Herry menjelaskan bahwa lahan yang diklaim oleh pak Yayat terhadap pemkot itu dan sebelum diambil alih oleh pemkot, selama 15 tahun menggarap di lahan itu tidak pernah didatangi oleh pihak Yayat.
“Lahan yang saya garap adalah lahan miliknya pak Ibro almarhum yang dijual kepada ibu Nancy, pengembang perumahan disekitar Cimahi yang kemudian diserahkan kepada pihak pemkot untuk sarana umum atau fasos dan fasum.
Masih menurut Herry, lahan yang digarapnya sudah diserahkan kepada pihak pemkot dan tidak ada masalah.
“Saya sadar bahwa itu bukan hak saya. Saya juga sebagai saksi bahwa lahan tersebut dipatok untuk pemakaman meski belakangan diatas lahan itu berdiri bangunan kantor Citarum Harum dan untuk kepentingan umum,” katanya seraya menambahkan bahwa diluar tanah garapannya yang letaknya agak sedikit dibawah itu milik orang Batak.
Saat disinggung apakah dirinya mengetahui tentang proses jual beli lahan itu, Herry mengaku tidak mengetahui.
“Yang saya tahu lahan yang letaknya agak tinggi diatas itu sempat diributkan oleh pihak Yayat yang katanya lahan seluas kurang lebih 790 M2 itu sudah dibuatkan akte jual belinya atas nama Yayat. Padahal, lahan yang sama itu adalah milik pemkot dengan bukti sertifikat tahun 2007.
Hal ini yang menjadi pertanyaan banyak pihak. Kenapa bisa sampai terjadi dan dibuatkan akte jual beli oleh camat Cimahi Utara, yang saat itu dijabat oleh Hendra semasa dengan lurah Cipageran yang dipimpin oleh Lilik.
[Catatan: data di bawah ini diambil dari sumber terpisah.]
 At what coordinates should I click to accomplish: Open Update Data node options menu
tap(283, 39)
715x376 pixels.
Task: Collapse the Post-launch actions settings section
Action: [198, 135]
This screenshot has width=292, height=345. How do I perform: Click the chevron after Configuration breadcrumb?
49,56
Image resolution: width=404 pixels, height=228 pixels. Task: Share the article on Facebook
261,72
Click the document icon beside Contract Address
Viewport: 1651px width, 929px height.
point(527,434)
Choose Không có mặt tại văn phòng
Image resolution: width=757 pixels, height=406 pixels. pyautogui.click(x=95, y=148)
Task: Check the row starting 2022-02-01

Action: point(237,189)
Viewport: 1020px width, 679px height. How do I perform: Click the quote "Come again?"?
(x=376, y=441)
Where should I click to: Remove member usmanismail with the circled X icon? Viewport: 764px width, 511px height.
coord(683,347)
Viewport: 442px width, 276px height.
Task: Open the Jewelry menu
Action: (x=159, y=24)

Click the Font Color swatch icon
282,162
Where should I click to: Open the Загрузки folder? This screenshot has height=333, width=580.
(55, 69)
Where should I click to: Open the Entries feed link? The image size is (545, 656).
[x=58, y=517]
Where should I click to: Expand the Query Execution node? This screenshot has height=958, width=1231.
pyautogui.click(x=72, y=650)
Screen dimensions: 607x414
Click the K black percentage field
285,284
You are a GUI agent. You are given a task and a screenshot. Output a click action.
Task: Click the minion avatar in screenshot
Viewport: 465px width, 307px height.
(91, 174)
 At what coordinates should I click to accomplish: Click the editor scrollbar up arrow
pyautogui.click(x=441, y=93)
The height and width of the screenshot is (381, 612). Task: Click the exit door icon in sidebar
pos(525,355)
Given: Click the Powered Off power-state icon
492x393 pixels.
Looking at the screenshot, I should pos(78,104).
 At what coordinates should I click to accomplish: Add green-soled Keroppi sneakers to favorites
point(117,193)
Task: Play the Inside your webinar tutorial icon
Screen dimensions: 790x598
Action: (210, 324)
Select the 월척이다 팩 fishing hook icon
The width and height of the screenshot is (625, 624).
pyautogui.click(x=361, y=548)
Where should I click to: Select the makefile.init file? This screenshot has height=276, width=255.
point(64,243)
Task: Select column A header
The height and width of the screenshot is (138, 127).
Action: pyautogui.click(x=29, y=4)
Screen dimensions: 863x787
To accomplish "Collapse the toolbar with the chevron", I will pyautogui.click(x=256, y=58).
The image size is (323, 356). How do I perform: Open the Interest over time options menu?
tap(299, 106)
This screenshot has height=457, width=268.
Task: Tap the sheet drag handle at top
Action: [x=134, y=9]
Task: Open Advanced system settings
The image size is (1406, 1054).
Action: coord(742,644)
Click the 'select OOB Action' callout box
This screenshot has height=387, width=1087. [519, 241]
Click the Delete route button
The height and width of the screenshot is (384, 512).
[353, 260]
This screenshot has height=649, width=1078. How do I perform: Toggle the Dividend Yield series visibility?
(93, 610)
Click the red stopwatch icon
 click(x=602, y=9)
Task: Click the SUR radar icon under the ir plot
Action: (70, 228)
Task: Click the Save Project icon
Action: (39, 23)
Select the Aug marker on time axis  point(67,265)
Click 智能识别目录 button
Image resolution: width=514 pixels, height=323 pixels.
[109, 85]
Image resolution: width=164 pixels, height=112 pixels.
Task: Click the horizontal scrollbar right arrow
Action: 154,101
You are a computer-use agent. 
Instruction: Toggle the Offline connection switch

Tahun lalu permasalahan ini sempat mencuat kepermukaan dan ramai diberitakan di surat kabar tentang status lahan tersebut. Dan persoalan itu sudah diselesaikan oleh pihak pemerintahan dan aset. Namun demikian, kesimpulan siapa pemilik untuk status lahan itu tetap tidak jelas antara pihak Yayat atau milik Pemerintahan Kota Cimahi. Di akhir tahun anggaran 2020, tersiar kabar bahwa pihak pemkot telah membayar kepada pihak Yayat dengan nilai yang cukup fantastis yakni sekitar Rp500 juta. Praduga tajampun kembali muncul ada apa dengan proses akte jual beli yang dileluarkan oleh pejabat terkait.
Yayat yang ditemui DjabarPos.com di rumahnya di Kp. Cileutik Rt 02 14, Kel. Cipageran, Kec. Cimahi Utara, Kamis (12/2/2021) menuturkan, lahan tersebut dibeli dari pihak developer pada tahun 2018 lengkap dengan dokumen Akta Jual Beli (AJB) an. Yayat.
Pada tahun 2020 lahan seluas 791 m2 itu dijual kepada pihak pemkot Cimahi dengan harga Rp 569 jt.
“Sementara untuk biaya PPh dan PPHTB sebesar Rp 12jt, diganti oleh Pak Ngatiyana”, katanya.(Nino)
Kok bisa ya lahan yang sdh bersertifikat dibeli kembali???